## Materials provided
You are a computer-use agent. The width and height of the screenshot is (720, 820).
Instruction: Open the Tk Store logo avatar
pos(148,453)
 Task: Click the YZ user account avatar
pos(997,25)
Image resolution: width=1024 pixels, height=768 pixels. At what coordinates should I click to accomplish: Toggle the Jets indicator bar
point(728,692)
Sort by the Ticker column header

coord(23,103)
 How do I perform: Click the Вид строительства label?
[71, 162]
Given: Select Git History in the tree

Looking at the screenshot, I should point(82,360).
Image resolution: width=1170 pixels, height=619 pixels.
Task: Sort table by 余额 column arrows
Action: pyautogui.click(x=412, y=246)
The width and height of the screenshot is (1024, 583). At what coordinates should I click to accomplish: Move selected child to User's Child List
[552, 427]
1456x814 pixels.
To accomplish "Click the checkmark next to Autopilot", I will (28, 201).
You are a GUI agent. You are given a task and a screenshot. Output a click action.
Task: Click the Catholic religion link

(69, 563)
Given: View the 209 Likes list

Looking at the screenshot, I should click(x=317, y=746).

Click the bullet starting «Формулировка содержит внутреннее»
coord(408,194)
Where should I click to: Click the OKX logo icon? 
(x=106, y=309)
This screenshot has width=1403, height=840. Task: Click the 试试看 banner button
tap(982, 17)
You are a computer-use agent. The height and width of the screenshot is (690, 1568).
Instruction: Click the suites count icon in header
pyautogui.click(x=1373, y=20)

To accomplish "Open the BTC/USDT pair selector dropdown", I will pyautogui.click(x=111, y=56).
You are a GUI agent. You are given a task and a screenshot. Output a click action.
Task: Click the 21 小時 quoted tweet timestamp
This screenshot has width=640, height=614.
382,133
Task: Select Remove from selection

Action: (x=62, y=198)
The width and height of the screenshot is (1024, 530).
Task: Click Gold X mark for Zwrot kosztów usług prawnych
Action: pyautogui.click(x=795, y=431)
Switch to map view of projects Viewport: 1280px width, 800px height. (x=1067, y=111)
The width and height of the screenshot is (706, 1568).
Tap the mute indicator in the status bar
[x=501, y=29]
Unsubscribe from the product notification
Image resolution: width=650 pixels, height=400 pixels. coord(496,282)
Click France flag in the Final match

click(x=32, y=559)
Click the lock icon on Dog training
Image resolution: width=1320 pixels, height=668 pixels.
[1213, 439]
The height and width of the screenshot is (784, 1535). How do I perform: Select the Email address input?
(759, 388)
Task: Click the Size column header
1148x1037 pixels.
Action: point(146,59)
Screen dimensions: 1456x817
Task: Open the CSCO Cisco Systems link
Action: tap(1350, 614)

## Work to be completed
Transcribe each entry precisely, missing none.

## Reply
You are a computer-use agent. The width and height of the screenshot is (720, 820).
Instruction: Open the Tk Store logo avatar
pos(148,453)
 Task: Click the YZ user account avatar
pos(997,25)
Image resolution: width=1024 pixels, height=768 pixels. At what coordinates should I click to accomplish: Toggle the Jets indicator bar
point(728,692)
Sort by the Ticker column header

coord(23,103)
 How do I perform: Click the Вид строительства label?
[71, 162]
Given: Select Git History in the tree

Looking at the screenshot, I should point(82,360).
Image resolution: width=1170 pixels, height=619 pixels.
Task: Sort table by 余额 column arrows
Action: pyautogui.click(x=412, y=246)
The width and height of the screenshot is (1024, 583). At what coordinates should I click to accomplish: Move selected child to User's Child List
[552, 427]
1456x814 pixels.
To accomplish "Click the checkmark next to Autopilot", I will (28, 201).
You are a GUI agent. You are given a task and a screenshot. Output a click action.
Task: Click the Catholic religion link

(69, 563)
Given: View the 209 Likes list

Looking at the screenshot, I should click(x=317, y=746).

Click the bullet starting «Формулировка содержит внутреннее»
coord(408,194)
Where should I click to: Click the OKX logo icon? 
(x=106, y=309)
This screenshot has width=1403, height=840. Task: Click the 试试看 banner button
tap(982, 17)
You are a computer-use agent. The height and width of the screenshot is (690, 1568).
Instruction: Click the suites count icon in header
pyautogui.click(x=1373, y=20)

To accomplish "Open the BTC/USDT pair selector dropdown", I will pyautogui.click(x=111, y=56).
You are a GUI agent. You are given a task and a screenshot. Output a click action.
Task: Click the 21 小時 quoted tweet timestamp
This screenshot has width=640, height=614.
382,133
Task: Select Remove from selection

Action: (x=62, y=198)
The width and height of the screenshot is (1024, 530).
Task: Click Gold X mark for Zwrot kosztów usług prawnych
Action: pyautogui.click(x=795, y=431)
Switch to map view of projects Viewport: 1280px width, 800px height. (x=1067, y=111)
The width and height of the screenshot is (706, 1568).
Tap the mute indicator in the status bar
[x=501, y=29]
Unsubscribe from the product notification
Image resolution: width=650 pixels, height=400 pixels. coord(496,282)
Click France flag in the Final match

click(x=32, y=559)
Click the lock icon on Dog training
Image resolution: width=1320 pixels, height=668 pixels.
[1213, 439]
The height and width of the screenshot is (784, 1535). How do I perform: Select the Email address input?
(759, 388)
Task: Click the Size column header
1148x1037 pixels.
Action: point(146,59)
Screen dimensions: 1456x817
Task: Open the CSCO Cisco Systems link
Action: tap(1350, 614)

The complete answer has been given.